DNS stands for Domain Name System, and it serves as a type of "phone book" for the Internet. DNS converts web addresses, or URLs, into a physical IP address that represents the computer hosting the site. Certain tools and services require users to modify their DNS settings, and these same tools and services often require users to change a certain type of DNS record, all of which are listed below.
Standing for “address record,” an A record points a hostname to an IPv4 address. It is the main record responsible for directing a browser’s hostname query to its IP address. The A record should generally not be changed manually because a properly configured InterWorx server will generate a correct one for all new domains.
Similar in function to an A record, but pointing the hostname to an IPv6 address, rather than an IPv4 address. This IPv6 address system is the most recent version and will soon the the preferred IP format for all future domains.
A CNAME record refers to “canonical name” record because they usually map an alias to its canonical name. In short, they allow a domain to respond to multiple hostnames.
An MX record, or mail exchanger record, specifies the domain’s mail server so that all incoming emails are diverted to the correct mail server. For example, an email sent to firstname.lastname@example.org would instead go to the correct mail server for example.com. It is also possible to assign priorities to multiple mail servers, but most modern domains require only one MX record.

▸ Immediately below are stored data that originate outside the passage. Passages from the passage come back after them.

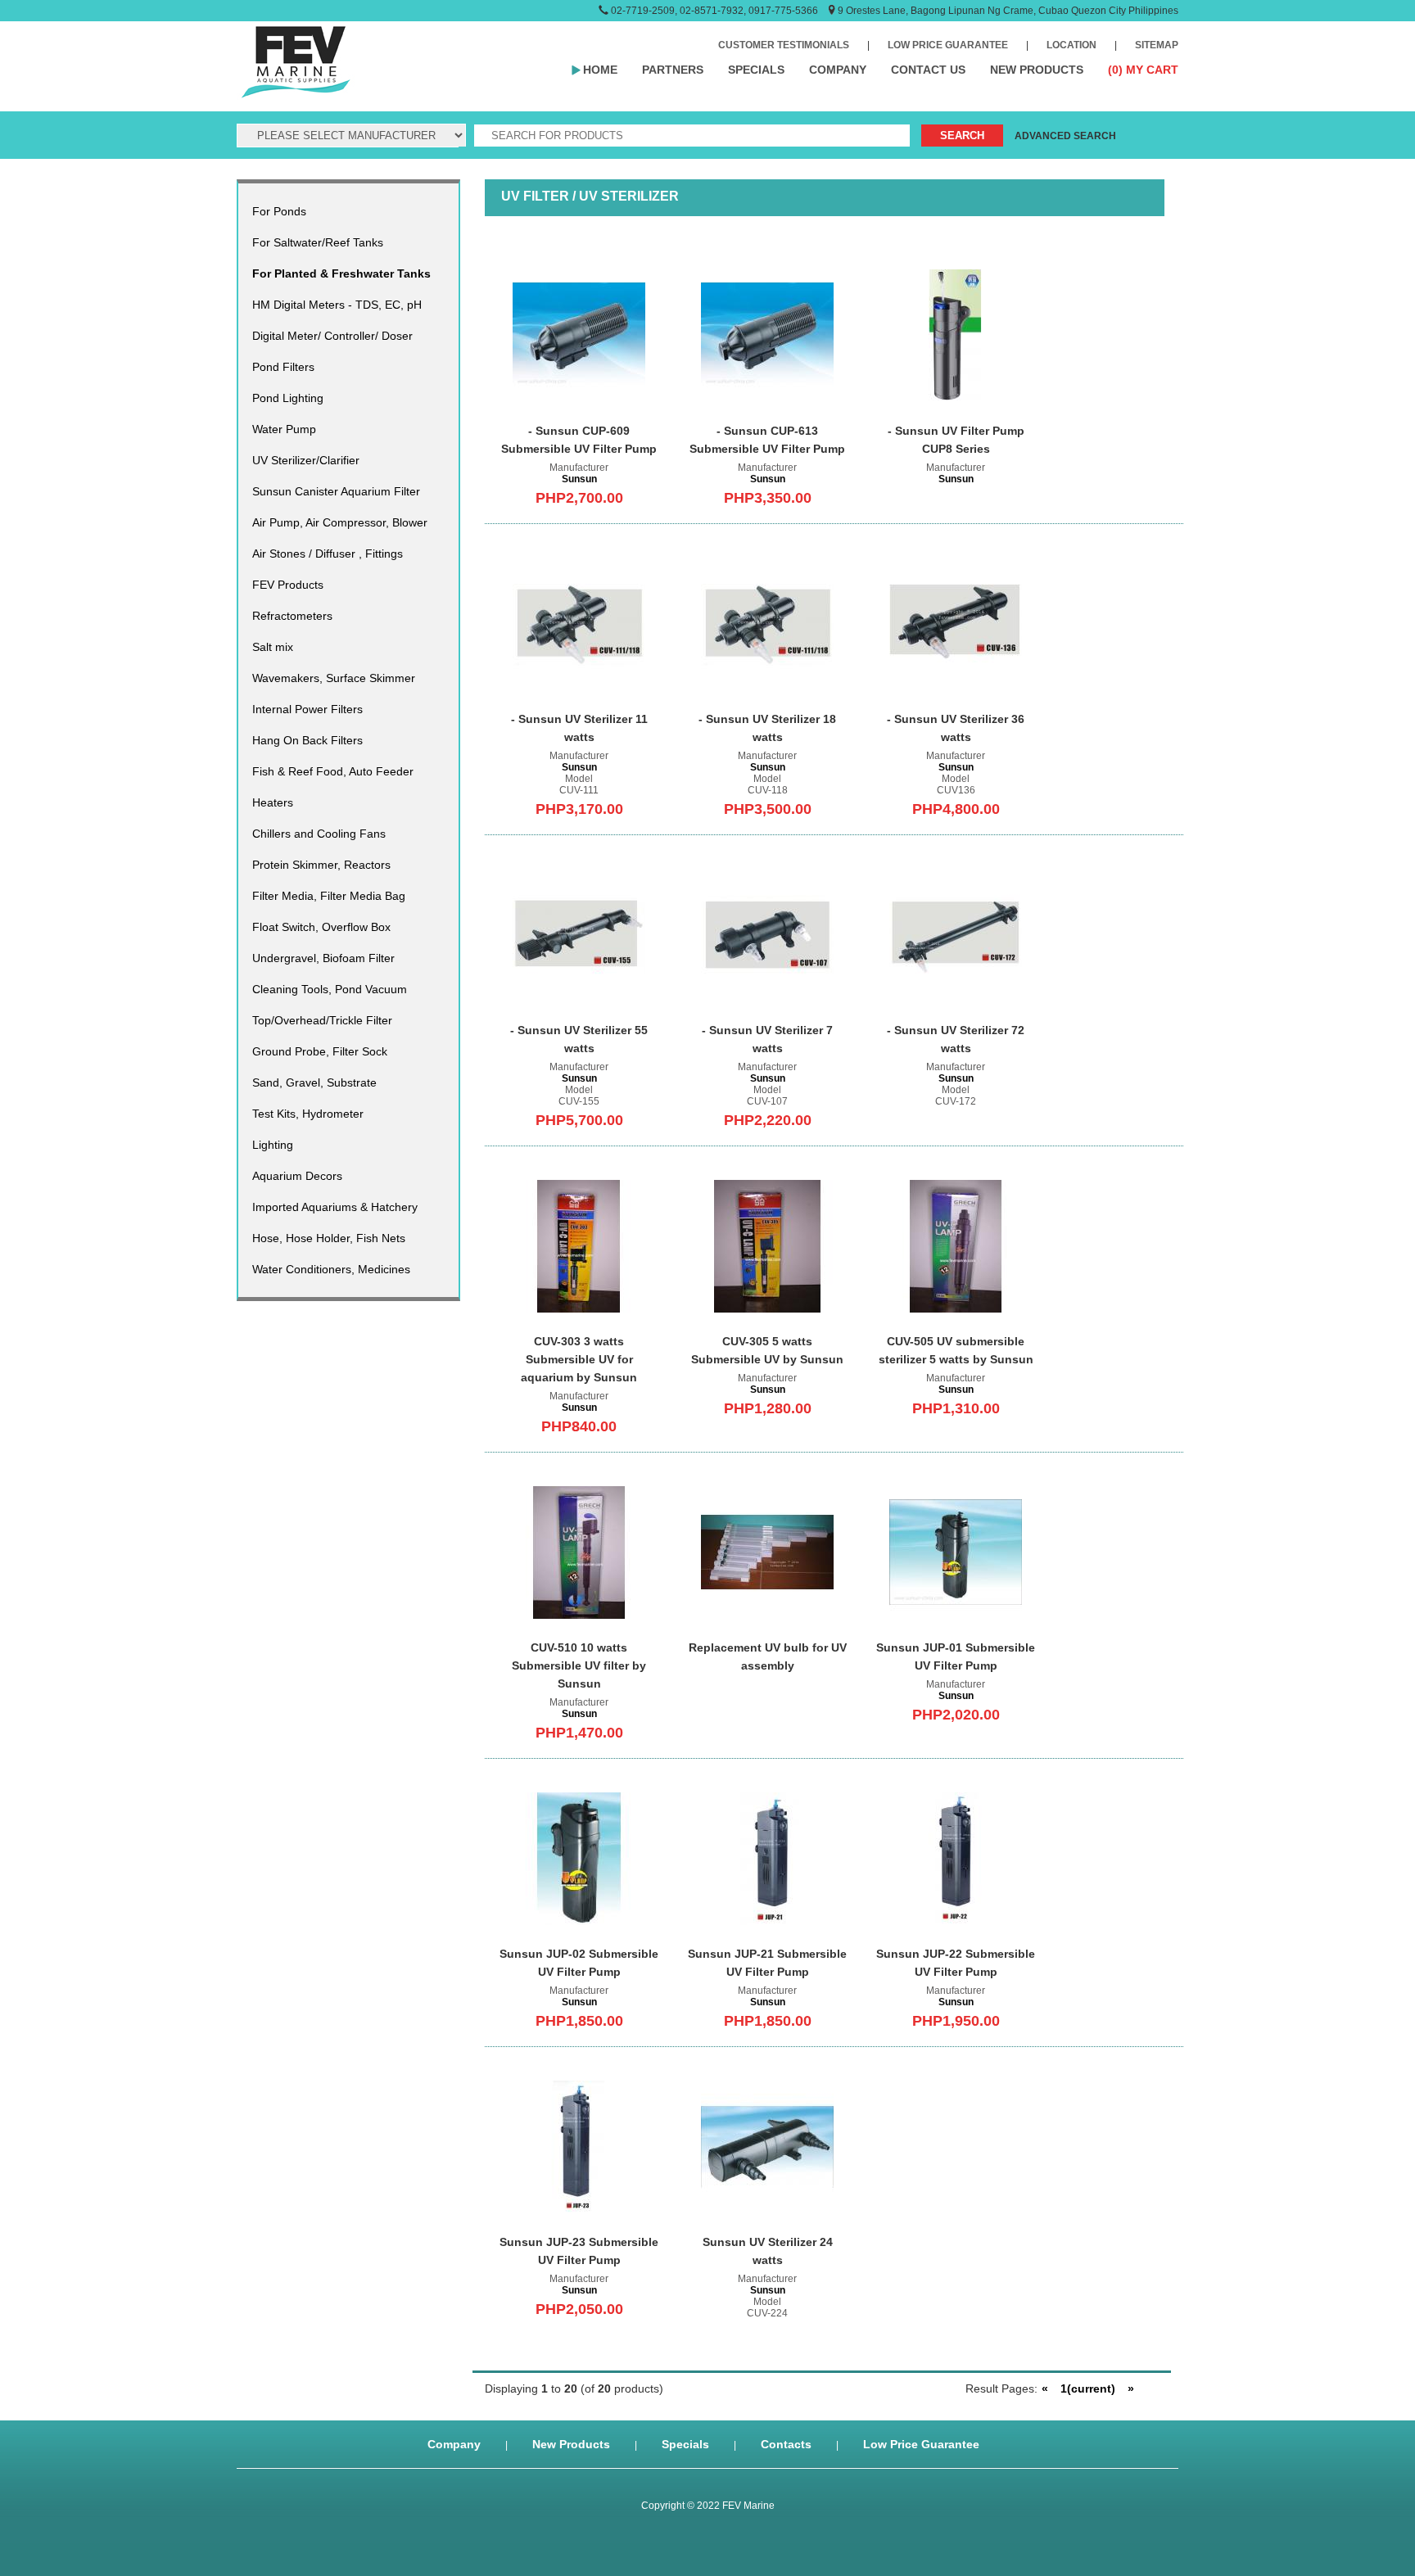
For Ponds (279, 211)
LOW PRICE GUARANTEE (948, 45)
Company (454, 2444)
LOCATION (1071, 45)
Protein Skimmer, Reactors (321, 864)
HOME (600, 69)
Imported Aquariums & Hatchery (335, 1206)
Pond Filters (283, 366)
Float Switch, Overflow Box (321, 926)
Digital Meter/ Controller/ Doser (332, 335)
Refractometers (292, 615)
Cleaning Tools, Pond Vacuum (329, 989)
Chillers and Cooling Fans (319, 833)
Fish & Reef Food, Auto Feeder (333, 771)
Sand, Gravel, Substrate (314, 1082)
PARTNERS (672, 69)
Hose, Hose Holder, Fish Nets (328, 1238)
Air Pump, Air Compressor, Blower (339, 522)
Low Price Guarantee (921, 2444)
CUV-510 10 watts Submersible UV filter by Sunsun (579, 1665)
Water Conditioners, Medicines (331, 1269)
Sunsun (579, 479)
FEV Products (287, 584)
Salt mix (272, 646)
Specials (685, 2444)
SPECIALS (756, 69)
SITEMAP (1156, 45)
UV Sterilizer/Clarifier (305, 460)
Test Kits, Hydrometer (308, 1113)
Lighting (272, 1144)
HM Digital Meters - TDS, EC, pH (337, 304)
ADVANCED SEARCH (1065, 136)
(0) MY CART (1143, 69)
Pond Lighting (287, 397)
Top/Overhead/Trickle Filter (322, 1020)
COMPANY (837, 69)
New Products (571, 2444)
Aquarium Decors (297, 1175)
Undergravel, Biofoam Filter (323, 958)
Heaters (272, 802)
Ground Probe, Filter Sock (319, 1051)
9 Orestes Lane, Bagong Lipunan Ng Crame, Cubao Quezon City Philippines (1008, 10)
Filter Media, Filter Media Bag (328, 895)
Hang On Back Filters (307, 740)
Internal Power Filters (307, 709)
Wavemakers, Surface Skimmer (333, 678)
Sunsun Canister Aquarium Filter (336, 491)
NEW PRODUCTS (1036, 69)
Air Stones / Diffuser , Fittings (327, 553)
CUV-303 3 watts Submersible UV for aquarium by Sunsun (579, 1359)
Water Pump (284, 429)
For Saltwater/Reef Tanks (317, 242)
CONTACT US (928, 69)
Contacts (786, 2444)
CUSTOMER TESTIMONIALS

NS refers to “name server,” and this record identifies the authoritative name server for the domain. These are most often used for partitioning domains into sub-domains. Domain registrars ask for a domain’s authoritative name servers upon registration; therefore, this record should be assigned when replying to the registrar’s request.
A PTR record, or pointer record, is sometimes referred to as a “reverse DNS record” because it is the opposite of an A record; it maps an IP address back to a hostname. An A record should exist for every PTR record, and these are often used to check if a server name actually corresponds to the IP address initiating the connection.
TXT or text records hold various information about a domain. Common uses include SPFs, DK, and DKIM. TXT records can hold any form of human-readable information
The SOA record, or state of authority record, contains information required for all DNS zones such as contact email, refresh time, expire time, source host, and minimum TTL.